119 P. 481 | Or. | 1911

Mr. Justice McBride

delivered the opinion of the court.

It appears from the testimony that the land occupied by plaintiffs was originally settled upon about the year 1871 by Harrison Huntley, a brother of defendant, and that about the same time defendant settled upon the lands now occupied by him. While the testimony is not clear, we conclude that the first appropriation was made for the purpose of irrigating the Harrison Huntley tract, that is to say, a small portion of it, and later the land of defendant. Pine Creek, at that time, was a stream funning near the level of the adjoining land, and it is probable that a portion of the land to some extent was subirrigated by the natural percolation of the waters of the stream. Later a cloud-burst or a succession of such, deepened the channel, so that the water in the stream is from 10 to 20 feet below the level of the adjoining land, and subirrigation is not possible, and irrigation by means of dams is much more difficult than when the place was first settled. For a time the two Huntleys used the same ditch, and there does not seem to have been any scarcity *375of water on either place for several years. In 1879 it transpired upon survey that the land occupied by Harrison Huntley was a school section, and he conveyed his possessory right to Charles Huntley, who, on January 14, 1879, received a deed from the State to the lands now occupied by plaintiffs. In 1880 Charles Huntley conveyed a portion of this tract by warranty deed to W. Lair Hill, N. H. Gates, and Frank Clamo, and in 1882 conveyed the remainder of the tract to Hill and Gates by warranty deed. Plaintiffs deraign title from Hill, Gates, and Clamo. We do not think that the evidence indicates a prior appropriation by defendant. And as water, in the arid parts of the State, is the life of the land, we believe that Hill, Gates, and Clarno took the land in view of the visible improvements upon it, including the ditches and water facilities placed there by Harrison and Charles Huntley, and that the right to usé the water, as Harrison and Charles had theretofore used it, became and was appurtenant to the land.
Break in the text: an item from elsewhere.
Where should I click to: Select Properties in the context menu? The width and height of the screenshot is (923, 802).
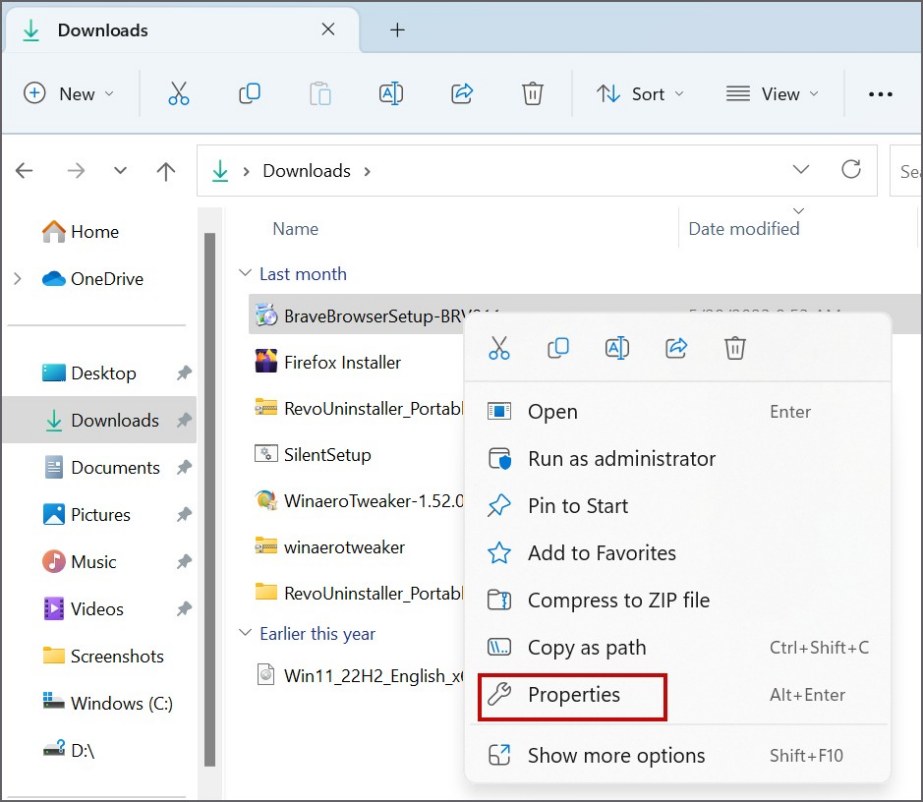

1. It not appearing that Charles Huntley ever did any act which notified plaintiffs or their grantees that he' intended to claim the right to constantly divert and use all the waters of the stream, or to deny their right to use the same share that had been employed beneficially while he and Harrison Huntley occupied the land, the statute of limitations would not attach from the mere fact that at times defendant used all the water of the creek, since such was his privilege unless the grantors of plaintiffs were in need of it. Nor is adverse user as such specifically pleaded; the defendant making his case upon prior appropriation, which he has failed to prove.

2. We see no reason why, even in cases involving prior and subsequent appropriations of water, the courts cannot require the appropriators to alternate in the use of the water. The time when water may be used recklessly *376or carelessly has passed in this State. With increasing settlement water has become too scarce and too precious to justify any but an economical use of it. An appropriator has only the right to use so much as his needs require and at the time his needs require. And if these are satisfied by a use of the whole flow every other day, or every alternate week, he ought not to be heard to complain. It is evident that from some cause or from a variety of causes the waters of Pine Creek are diminishing in volume at the point where the parties to this controversy are residing. It is now probable that to divide the water, without alternating, would injure both parties. A test, since the preliminary order was made in this case in 1906, indicates that by the method adopted both parties can raise good crops and both prosper.

It must be conceded that there is a paucity of authority on the subject of requiring rotation in the use of water between appropriators. The remedy has frequently been applied in cases of dispute between riparian proprietors, and it is difficult to discern any difference in principle between the rights of a riparian proprietor and those of an appropriator in the beneficial use of water. The trend of the later decisions is to apply this method where practicable.

In Helphery v. Perrault, 12 Idaho, 451 (86 Pac. 417), the court observes:

“Rotation in irrigation undoubtedly tends to conserve the waters of the state and to increase and enlarge their duty and service, and is, consequently, a practice that deserves encouragement in so far as it may be done within legal bounds.”

In Wiggins v. Muscupiabe Land & Water Co., 113 Cal. 182 (45 Pac. 160: 32 L. R. A. 667: 54 Am. St. Rep. 337), which is cited with approval in Hough v. Porter, 51 Or. 318 (95 Pac. 732: 98 Pac. 1083: 102 Pac. 728), the court required riparian proprietors to rotate in the use of water, *377and in Becker v. Marble Creek Irr. Co., 15 Utah, 225 (49 Pac. 892, 1119), which was a suit between appropriators, the court applied the doctrine of rotation.

The weight of evidence indicates that there is no material difference in character between the lands of plaintiffs and defendant, and, if defendant is unable to produce as good crops on his land as plaintiffs are producing with the same quantity of water upon double the acreage, it must be attributed to his methods of farming and irrigation, rather than to the lack of water.

The decree is affirmed. ' Affirmed.

Mr. Justice Bean took no part in this decision.